At first Priest's statement struck me as highly implausible too, but
now I'm not so sure anymore.

If the set of dinosaurs now exists, although there now are no dinosaurs
anymore, then, for obvious reasons, the set of dinosaurs and the
dinosaurs could hardly have been identical.

The problem I sense is that the empty set of dinosaurs is necessarily
identical with the empty set, the only empty set there can be. So any
statement about the set of dinosaurs is a statement about the empty
set, which is necessarily empty. That means that the seemingly true
statement "There was a time when the set of dinosaurs was non-empty" is
in fact false, for the the set of dinosaurs now *is* the empty set, and
there was never a time when the necessarily empty empty set was
non-empty!

All sets except the empty set depend for their identity on their
members, and as Quine has taught us: no entity without identity.

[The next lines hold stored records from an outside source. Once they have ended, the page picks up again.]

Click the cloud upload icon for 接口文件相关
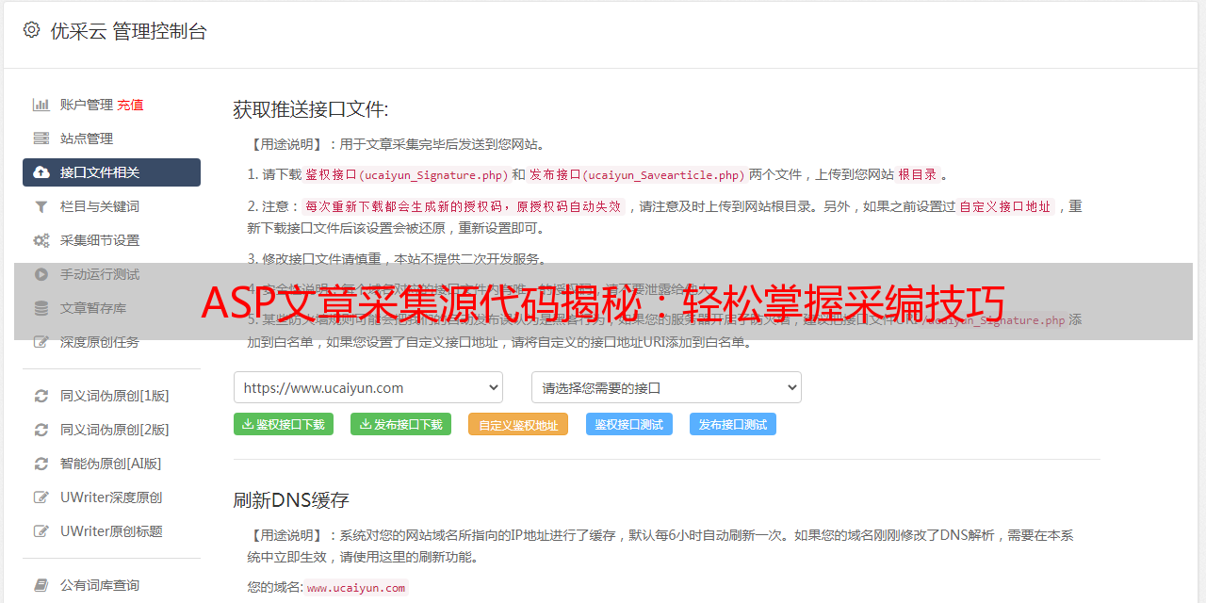The width and height of the screenshot is (1206, 603). [x=41, y=172]
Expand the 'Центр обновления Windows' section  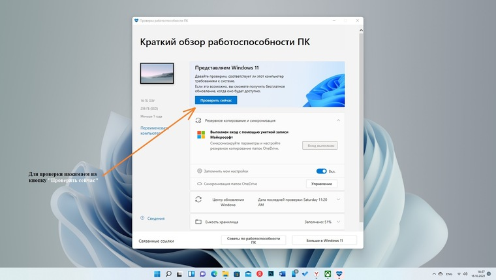pos(338,200)
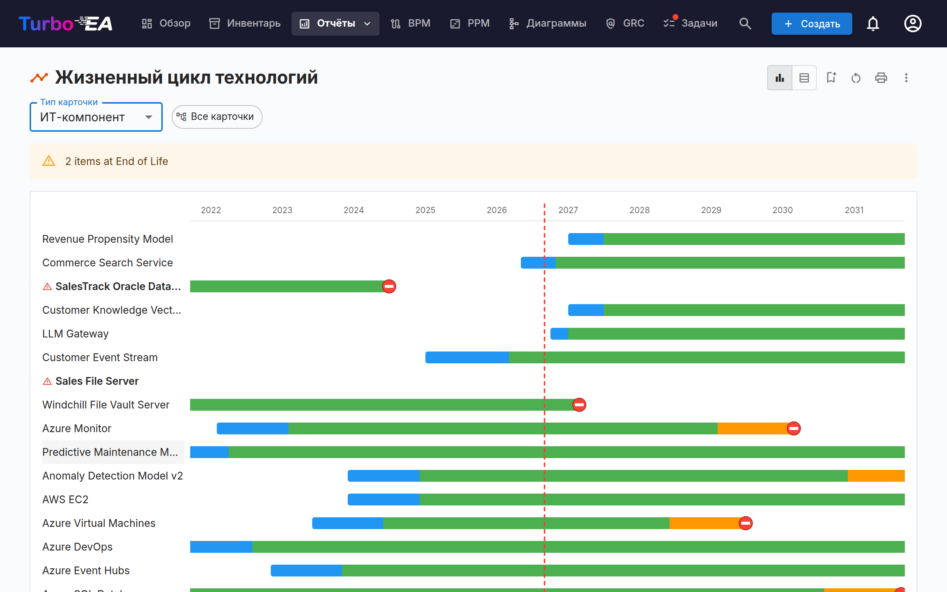Save report as bookmark icon

(831, 78)
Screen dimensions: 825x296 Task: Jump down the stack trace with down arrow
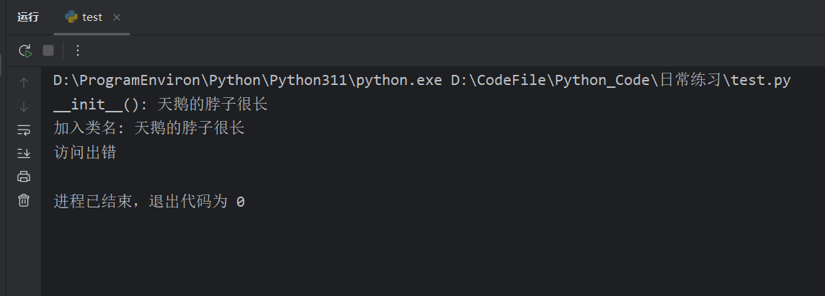24,106
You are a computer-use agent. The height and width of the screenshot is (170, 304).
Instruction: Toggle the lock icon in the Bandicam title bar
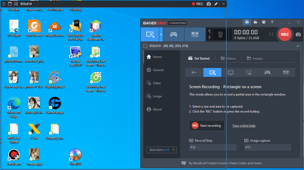(247, 22)
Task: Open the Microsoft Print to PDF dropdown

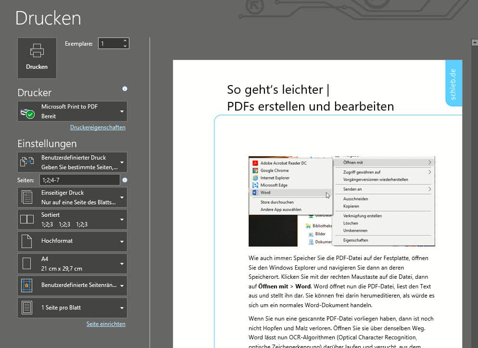Action: point(72,112)
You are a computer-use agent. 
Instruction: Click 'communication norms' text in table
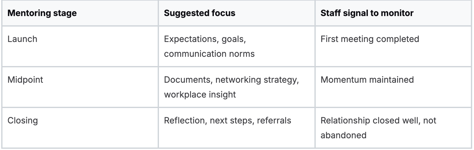[209, 54]
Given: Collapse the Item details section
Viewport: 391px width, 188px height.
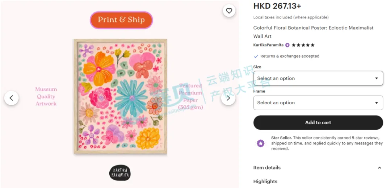Looking at the screenshot, I should tap(379, 168).
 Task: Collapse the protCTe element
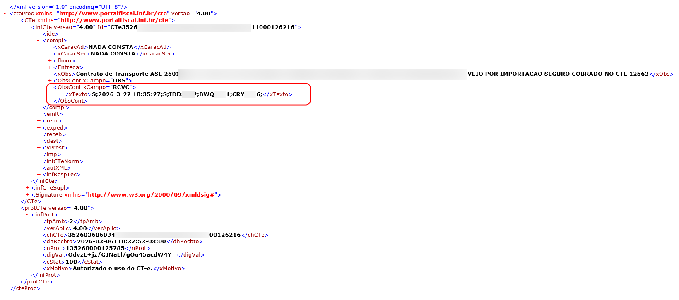pos(16,208)
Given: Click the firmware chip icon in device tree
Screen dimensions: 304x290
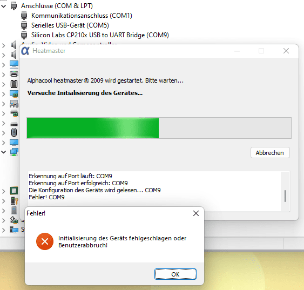Looking at the screenshot, I should pos(14,84).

So all
sets who lose all their members lose their identity as individual sets,
and, hence, their entityhood as things distinct from the empty set.
That does seem to mean that the existence of the set of cookies as an
individual does depend on the existence of its elements, the cookies.

Two crucial general questions are how we could possibly individuate
more than one empty set, and how we might differentiate between two
kinds of empty sets: contingently empty ones and necessarily empty
ones?

Regards
PH

.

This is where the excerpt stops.